Douglas Thayer’s fiction clings doggedly to the Mormon boyhood. His protagonists, usually young men from Provo, exist in a limbo state between innocence and knowledge. Indeed, like adolescent Adams, they often bite into forbidden fruits—usually violent in nature—and find themselves stranded in lone and dreary worlds. In this respect, they share blood—in more ways than one—with the protagonists in the fiction of Ernest Hemingway and Cormac McCarthy, two writers whose works famously explore the ways violence shapes masculinity. But where the protagonists of Hemingway and McCarthy succumb to the violence of a fallen world, Thayer’s hold on to the possibility of joy and redemption, even when neither possibility is readily discernible.

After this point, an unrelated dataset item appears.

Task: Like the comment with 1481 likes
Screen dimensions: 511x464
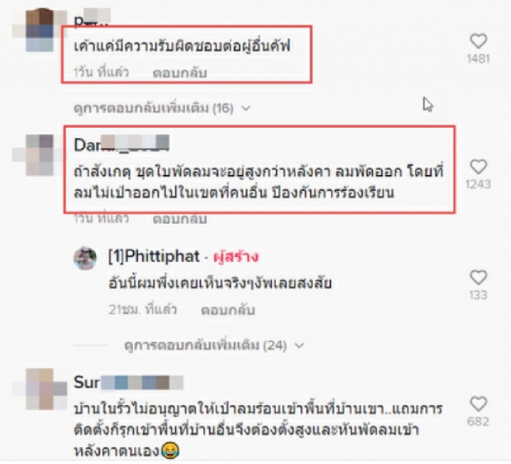Action: point(478,41)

This optimism, in some ways, sets Thayer apart from much of contemporary American fiction, which is either overly clever or overly morose in its bleak depiction of modern life. As a writer, Thayer resists such pessimism without discarding the hard realities of life. His stories, therefore, are sad and often heartbreaking, but never tragic. Nor are they about simple dualistic worlds where good and evil are easily distinguishable. Usually, only a few crucial life decisions separate Thayer’s protagonists from his antagonists.

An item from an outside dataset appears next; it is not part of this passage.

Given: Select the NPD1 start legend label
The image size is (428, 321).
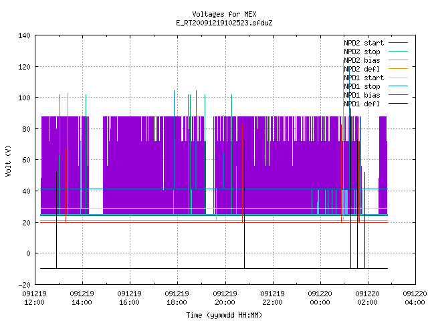Looking at the screenshot, I should click(x=364, y=78).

As a reader, I’ve encountered Thayer’s fiction in a haphazard way. His second novel, The Conversion of Jeff Williams (Signature Books, 2003), which I read shortly after its publication, was the first novel I experienced that treated contemporary Mormonism in a realistic way. Earlier this year, I read (and reviewed) his third and most recent novel, The Tree House (Zarahemla Books, 2009), which is likely his best and most ambitious work. Between reading these two novels, I also read several of his short stories and his memoir, Hooligan: A Mormon Boyhood (Zarahemla Books, 2009). Finally, this past week, I finished his first novel, Summer Fire (Signature Books, 1983).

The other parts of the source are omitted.